Parameswari Singh¹Nikki Indresh Lal¹Monica Terrao¹Sarah Schwingal¹Martina Biserni²Florian Aeschimann²Andrea Strauch¹Herbert Dersch¹Angel Jaramillo³Andreas Gille³Holger Laux^1*

• ¹CSL Innovation GmbH, Marburg, Germany
• ²CSL Behring, Bern, Switzerland
• ³CSL Behring, Pasadena, United States

Ex-vivo gene therapies require scalable, high-quality lentivirus (LV) with excellent transduction efficiency. Achieving this involves a synergistic approach combining efficient vector design and LV process optimization. In our study, we evaluated transfection reagents for generating stable producer cell lines from two Tet-off regulated adherent stable LV packaging PCLs, GPRG and GPRTG, to produce lentivirus (LV) to treat Wiskott Aldrich Syndrome (WAS). Stable producer cell lines expressing the WAS transgene or GFP transgene were generated from GPRG and GPRTG PCLs. The GPRTG producer cell line showed 6-fold higher LV titer and resulted in better transduction of CD34+ cells. Further, we optimized the LV production process in continuous perfusion and recirculation mode and compared three technologies: traditional flatware systems, iCELLis™ Nano and scale-X™ Hydro Univercells adherent bioreactors using GPRTG stable producer cell line. Scale-X™ Hydro outperformed iCELLis™ Nano in LV productivity per surface area (TU/cm²). We successfully scaled up LV production from Scale-X™ Hydro (2.4 m²) to Scale-X™ Carbo (10 m²), producing 1.13E+12 TU per 10 m² through 7 harvests using the continuous perfusion process.
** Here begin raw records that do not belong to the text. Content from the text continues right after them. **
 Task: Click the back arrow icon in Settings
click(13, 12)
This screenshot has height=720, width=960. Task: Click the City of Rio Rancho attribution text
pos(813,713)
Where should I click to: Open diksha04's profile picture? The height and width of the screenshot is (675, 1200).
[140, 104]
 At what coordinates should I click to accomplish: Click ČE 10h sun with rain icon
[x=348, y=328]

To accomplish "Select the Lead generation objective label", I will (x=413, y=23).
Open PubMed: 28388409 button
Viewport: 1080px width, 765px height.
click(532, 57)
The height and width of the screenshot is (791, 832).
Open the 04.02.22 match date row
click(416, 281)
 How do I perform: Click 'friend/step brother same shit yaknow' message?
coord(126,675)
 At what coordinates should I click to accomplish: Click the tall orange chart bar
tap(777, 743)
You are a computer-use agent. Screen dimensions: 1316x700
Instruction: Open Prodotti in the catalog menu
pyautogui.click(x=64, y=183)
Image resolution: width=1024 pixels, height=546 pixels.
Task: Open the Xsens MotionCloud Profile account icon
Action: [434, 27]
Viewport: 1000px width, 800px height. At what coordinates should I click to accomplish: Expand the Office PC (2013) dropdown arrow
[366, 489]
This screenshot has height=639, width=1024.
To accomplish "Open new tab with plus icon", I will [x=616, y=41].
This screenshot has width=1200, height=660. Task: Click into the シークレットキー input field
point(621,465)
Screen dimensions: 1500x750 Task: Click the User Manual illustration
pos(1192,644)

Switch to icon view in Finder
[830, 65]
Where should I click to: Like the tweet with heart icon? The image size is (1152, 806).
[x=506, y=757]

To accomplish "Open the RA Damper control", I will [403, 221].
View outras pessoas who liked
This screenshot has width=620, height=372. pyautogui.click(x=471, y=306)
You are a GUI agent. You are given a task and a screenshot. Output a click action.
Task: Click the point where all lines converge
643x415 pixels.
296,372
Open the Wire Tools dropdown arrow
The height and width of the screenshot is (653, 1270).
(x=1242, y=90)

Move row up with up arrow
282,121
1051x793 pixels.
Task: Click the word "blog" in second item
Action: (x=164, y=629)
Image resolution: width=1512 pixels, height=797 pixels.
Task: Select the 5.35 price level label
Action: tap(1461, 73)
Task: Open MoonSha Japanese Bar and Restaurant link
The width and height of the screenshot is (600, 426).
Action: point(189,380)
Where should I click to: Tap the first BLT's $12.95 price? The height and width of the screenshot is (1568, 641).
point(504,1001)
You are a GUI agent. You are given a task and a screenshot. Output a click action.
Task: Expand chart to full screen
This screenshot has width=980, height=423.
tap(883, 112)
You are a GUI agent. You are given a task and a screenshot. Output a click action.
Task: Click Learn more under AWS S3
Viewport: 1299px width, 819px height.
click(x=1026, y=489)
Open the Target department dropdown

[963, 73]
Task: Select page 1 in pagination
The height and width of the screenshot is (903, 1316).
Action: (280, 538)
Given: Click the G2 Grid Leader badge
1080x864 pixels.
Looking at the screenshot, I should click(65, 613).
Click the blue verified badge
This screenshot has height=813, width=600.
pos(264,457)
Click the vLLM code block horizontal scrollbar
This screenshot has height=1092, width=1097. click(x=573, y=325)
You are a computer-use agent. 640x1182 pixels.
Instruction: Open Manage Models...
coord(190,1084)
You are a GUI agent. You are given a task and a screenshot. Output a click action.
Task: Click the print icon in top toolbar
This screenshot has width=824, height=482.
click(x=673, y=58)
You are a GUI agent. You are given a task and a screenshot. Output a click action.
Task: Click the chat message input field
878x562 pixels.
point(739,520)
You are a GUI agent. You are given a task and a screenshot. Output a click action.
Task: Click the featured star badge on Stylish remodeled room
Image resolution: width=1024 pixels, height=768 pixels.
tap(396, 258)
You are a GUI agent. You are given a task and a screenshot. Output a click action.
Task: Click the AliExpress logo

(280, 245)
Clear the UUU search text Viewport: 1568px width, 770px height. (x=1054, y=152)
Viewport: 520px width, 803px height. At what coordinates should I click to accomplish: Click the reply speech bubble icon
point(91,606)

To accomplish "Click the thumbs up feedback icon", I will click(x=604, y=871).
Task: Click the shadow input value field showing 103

This process produced LV that efficiently transduced CD34+ cells, achieving a vector copy number (VCN) of upto 4 at a Multiplicity of Infection (MOI) of 10. Our study has successfully established a scalable, cost-effective and robust platform for LV production, demonstrating its potential for clinical applications.